Sunday, September 26, 2010


What is the mission in the North-east really like? That is a question I have been longing to seek an answer to. When one looks at the institutional development in a city it is hard to fathom what the reality was before the missionaries came. Well, yesterday I had a chance to see first-hand what it must have been like as I took a trip to one of the oldest mission stations of Meghalaya – Mawkyndeng. The journey began early (5:30 am) and luck was on our side as the traffic was light on an otherwise busy road. We were in Jowai by 7:30 and at our destination by 8:15 – The regulars were shocked at how little time it had taken us to reach. They are used to more like 5 hours on the road.

The 'mission' compound is almost a self-contained unit, centred on education with a plethora of schools both formal and non-formal. The parish church is at the very centre of things (literally and metaphorically). There are two large boardings (one for girls run by the FMAs and the other for boys under the care of the SDBs). The school buildings give one the impression of solidity and seriousness. Even though it was a school holiday, one could see many children around the place. There is also a little pond and other structures that ensure safety and security to the compound. The greenery all around bears witness to a native ecological sensitivity that pre-dates our own feeble efforts on the issue today.Being at the mission to animate a recollection, I did not have much time to go around but I was impressed by the pioneering vision of those who chose this rather isolated and difficult terrain as the locus of a new 'kingdom'. They brought well-being and peace, they brought education and development. They strove hard in the face of unimaginable difficulties but never gave up. God bless them for their courage and God bless those to who continue the 'mission' there (and in other territory) that would daunt the faint-hearted.

Returning back after sunset on the journey home, I was lost in thought and my mind was filled with gratitude for the work done. So many sons and daughters of the soil now labor to bring the same message of peace and development, of well-being and education in other parts of the state of Meghalaya, in other parts of India and some even in other areas of the world. The fire that has been lit in 1882 now burns on - not just in the physical structures, but more especially in the hearts and minds of those who have been 'lit' and now carry the light onward.

Monday, September 13, 2010


This certainly seems to be a strange title to a blog entry but I could not help thinking that the two have come to be linked inextricably. And this Sunday it was played out before my eyes, when we had about 700 young people on our campus to celebrate the Annual Youth Fest that is hosted by our students of theology. These young people ranging in age from 15 to 25, are part of the 21 parish youth groups animated by our brothers every sunday. They are in college or working or somewhere in between these two phases. Many were here for the first time and it was evident that they had a good time.
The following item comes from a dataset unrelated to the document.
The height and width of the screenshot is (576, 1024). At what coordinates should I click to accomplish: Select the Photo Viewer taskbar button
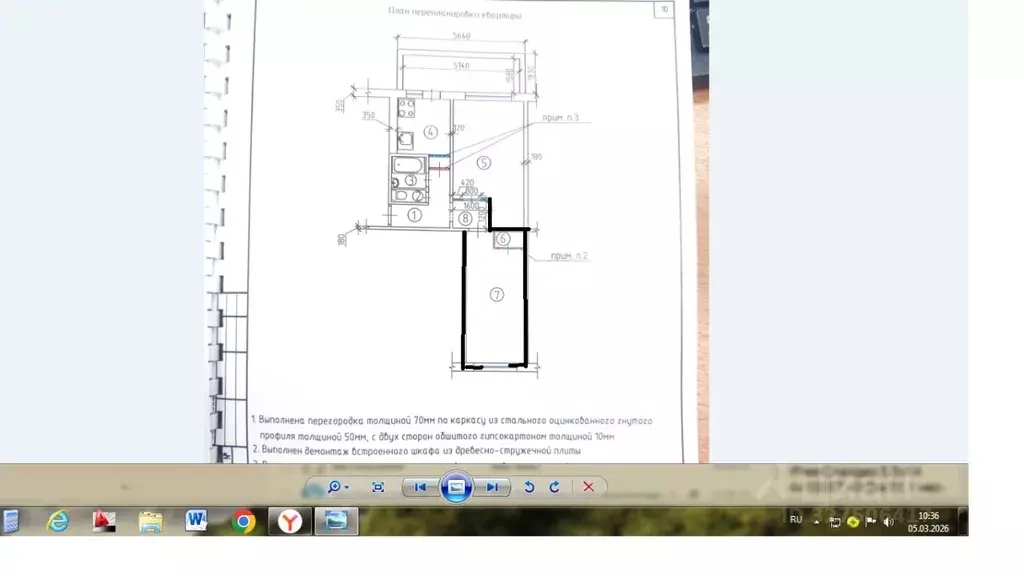pos(336,521)
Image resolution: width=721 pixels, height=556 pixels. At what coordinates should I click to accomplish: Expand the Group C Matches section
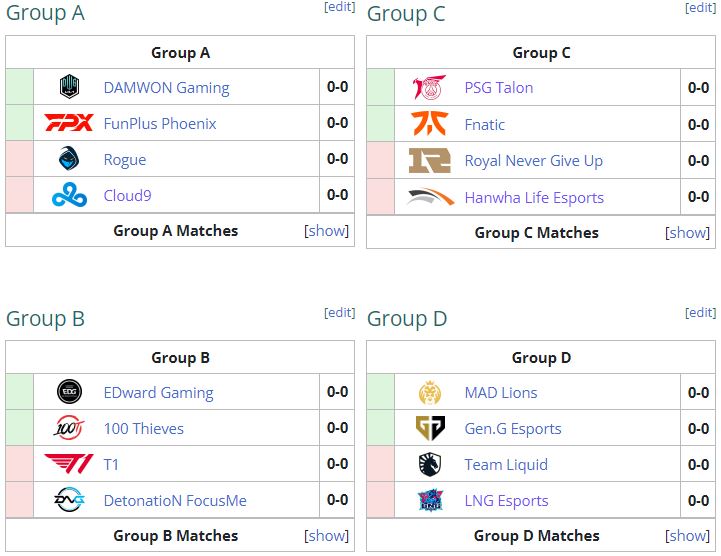click(x=688, y=233)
At the inaugural session the Bible was enthroned and they were exhorted to "Live the Word – Liberate the World" both by the Word itself and then by our own local MLA and Minister of Urban Affairs – Mr. Founder Cajee. The latter, though not a Catholic, spoke in glowing terms of what he had learned from the Catholic Church, exhorting the youth to courageously live the values they are being taught. Then followed an interesting audio-visual presentation on some youth problems viz. drug addiction, sexual permissiveness and media indoctrination. Each young person present was challenged to bring light to the world rather than to curse the darkness. By mid-morning we were ready to enter into the Eucharistic celebration that was presided over by Fr. Sylvanus Nongkindrih. He used some real life situations to bring home the need that all Christians have to encounter the Word of God especially by reading and studying the Bible. After much food for thought – it was time to give some food to the bodies and so the youth gathered in different parts of the campus to enjoy a tasty meal prepared by some of the brothers along with the help of some volunteers.
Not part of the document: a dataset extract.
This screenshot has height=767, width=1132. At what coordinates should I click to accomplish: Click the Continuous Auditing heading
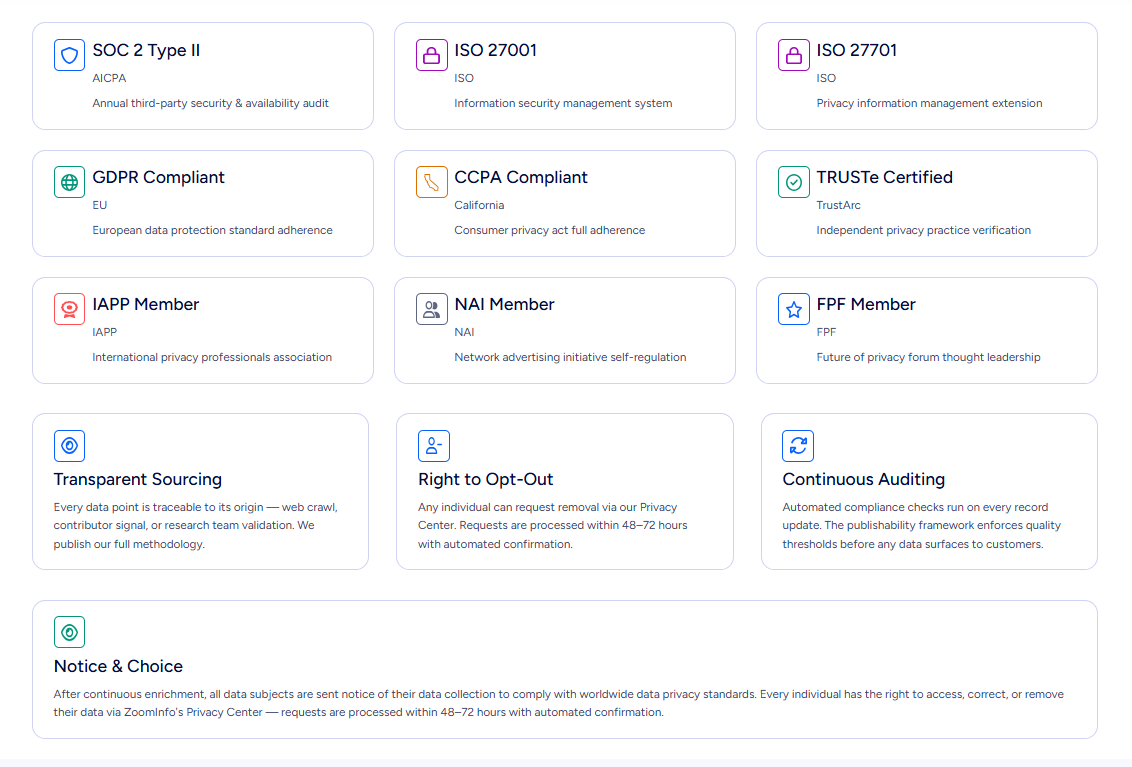(863, 480)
During lunch many also had an opportunity to look at some of the interesting charts prepared on the theme: "Live the Word – Liberate the World". Some had also participated in an essay competition and submitted their entries which were evaluated and honoured with prizes. With a hectic morning over it was time to move to the more evidently fun part – the cultural program. It was now the turn of the youth to share with their peers their 'take' on the theme. And so they used song and dance to present the relevance of the theme to their lives and to simultaneously showcase their abundant talent. This was duly noted and complimented by our two important guests - Mr. Bindo Lanong (Deputy Chief Minister of Meghalaya) and Mr. A Hek (MLA) - both of whom encouraged the young to build their own future with hard work and social commitment.

While a great deal happened on the stage, it was evident that there was also another very enthusiastic group keeping the young people rocking as they swayed to the rhythm of the music between the various items. It was fun time and dance time…and it made the 4 hour-cultural pageant pass by in a breeze.

Before we knew it was time to close shop and to part ways. But not before we had time to share a few words to tell each other how much we had learned during the day and to promise our presence next year for the next youth fest. The brothers had a tiring day – on their feet coordinating the various parts of the program and looking after all the logistics that come with keeping a crowd of 700 alive, active and enthusiastic. That their efforts were well-rewarded was borne out by the happy and grateful faces of the young people who had enjoyed some fun moments and been motivated to 'live the Word and liberate the world' around them.